Megapolitan.co – Ketidaksesuaian antara lulusan perguruan tinggi dan kebutuhan dunia kerja (mismatch), menjadi persoalan serius yang disorot pemerintah.

Kondisi ini menjadi salah satu alasan utama di balik kebijakan penataan program studi (prodi) oleh Kementerian Pendidikan Tinggi, Sains, dan Teknologi (Kemendikti).

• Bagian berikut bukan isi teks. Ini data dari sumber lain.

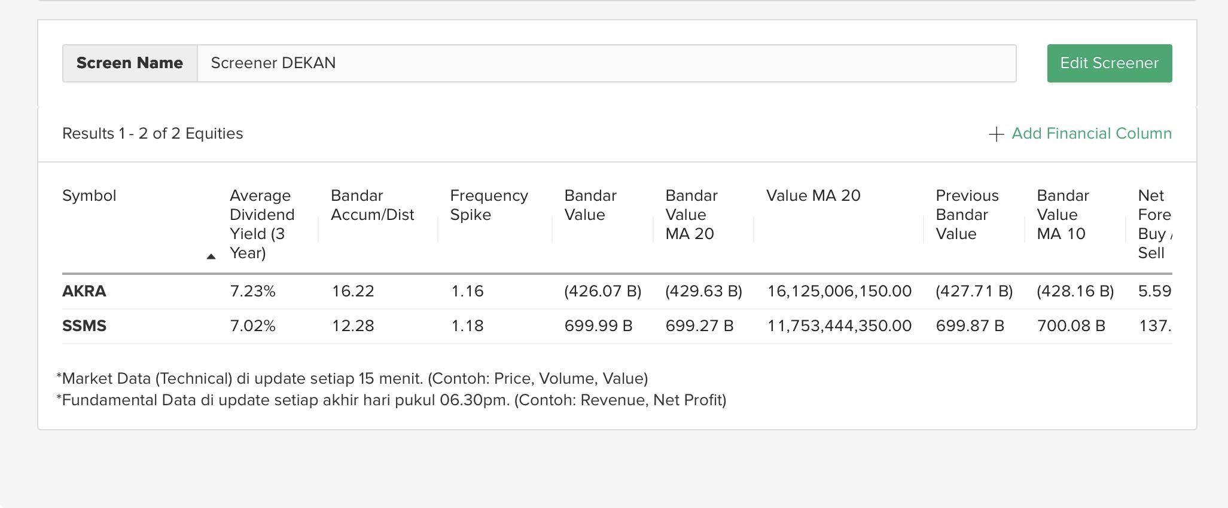The width and height of the screenshot is (1228, 508).
Task: Sort by Symbol column header
Action: point(89,196)
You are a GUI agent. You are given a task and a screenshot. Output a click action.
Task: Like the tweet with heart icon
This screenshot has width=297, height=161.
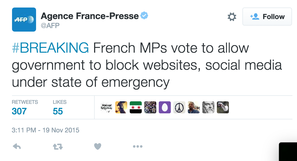click(x=98, y=146)
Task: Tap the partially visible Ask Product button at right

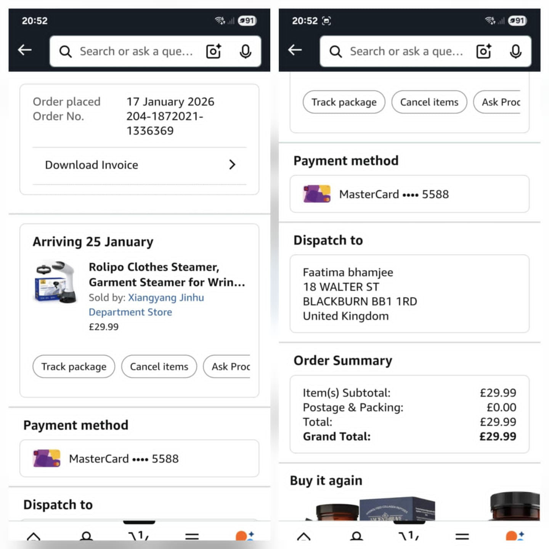Action: coord(497,102)
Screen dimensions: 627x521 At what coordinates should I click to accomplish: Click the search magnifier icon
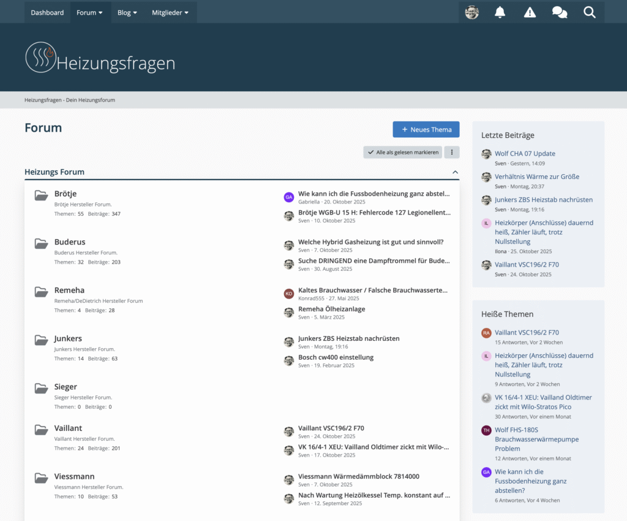(589, 12)
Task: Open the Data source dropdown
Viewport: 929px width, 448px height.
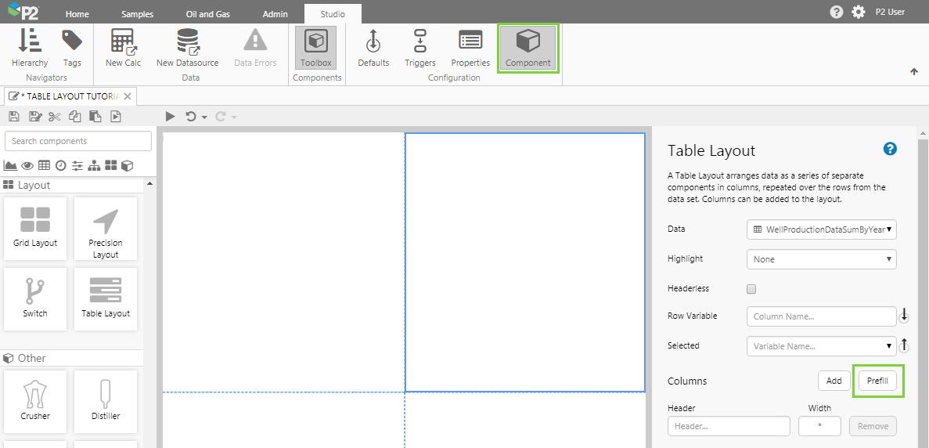Action: coord(821,229)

Setiap tahun, sekitar 1,9 juta lulusan dihasilkan dari berbagai perguruan tinggi di Indonesia. Namun, tidak semuanya terserap sesuai bidang keahlian.

Di sejumlah sektor bahkan terjadi kelebihan lulusan, yang berdampak pada meningkatnya angka pengangguran terdidik.

Fenomena ini memunculkan urgensi untuk menata ulang arah pendidikan tinggi agar lebih selaras dengan kebutuhan industri dan perkembangan zaman. Pemerintah menilai, tanpa penyesuaian, lulusan berpotensi kesulitan bersaing di pasar kerja.

Di tengah perdebatan publik, termasuk pandangan dari Anies Rasyid Baswedan yang menekankan pentingnya menjaga ilmu dasar, pemerintah memastikan bahwa penataan prodi bukanlah bentuk penghapusan disiplin ilmu.

Sebaliknya, kebijakan ini diarahkan pada evaluasi dan penyesuaian program studi agar tetap relevan. Prodi yang dinilai tidak sesuai kebutuhan akan diperbaiki atau diselaraskan, bukan dihilangkan secara total.

Sebagai langkah konkret, Kemendikti menetapkan delapan sektor strategis nasional, yakni energi, pangan, kesehatan, pertahanan, maritim, hilirisasi, digitalisasi, serta manufaktur maju. Perguruan tinggi diminta menyesuaikan kurikulum agar lulusan memiliki kompetensi yang dibutuhkan di sektor-sektor tersebut.

Menteri Pendidikan Tinggi, Sains, dan Teknologi Brian Yuliarto menegaskan bahwa penguatan sains dan teknologi menjadi kunci dalam menghadapi tantangan global.

“Ke depan, bisnis, usaha, dan inovasi di Indonesia tidak mungkin berhasil tanpa sains dan teknologi. Jadi, kita harus memperkuat riset dan teknologi,” ujar Brian.

Ia menambahkan, perubahan global harus dimanfaatkan sebagai peluang untuk menciptakan inovasi. Integrasi antara riset dan teknologi dinilai menjadi faktor penentu bagi daya saing Indonesia ke depan.

Dengan kebijakan ini, pemerintah berharap dapat menekan angka pengangguran terdidik sekaligus meningkatkan kualitas sumber daya manusia.

Penataan prodi diharapkan mampu menghasilkan lulusan yang tidak hanya berpendidikan tinggi, tetapi juga siap kerja dan relevan dengan kebutuhan industri.

Langkah ini sekaligus menjadi bagian dari strategi besar memanfaatkan bonus demografi, agar tidak berubah menjadi beban, melainkan menjadi kekuatan utama dalam mendorong pertumbuhan ekonomi nasional.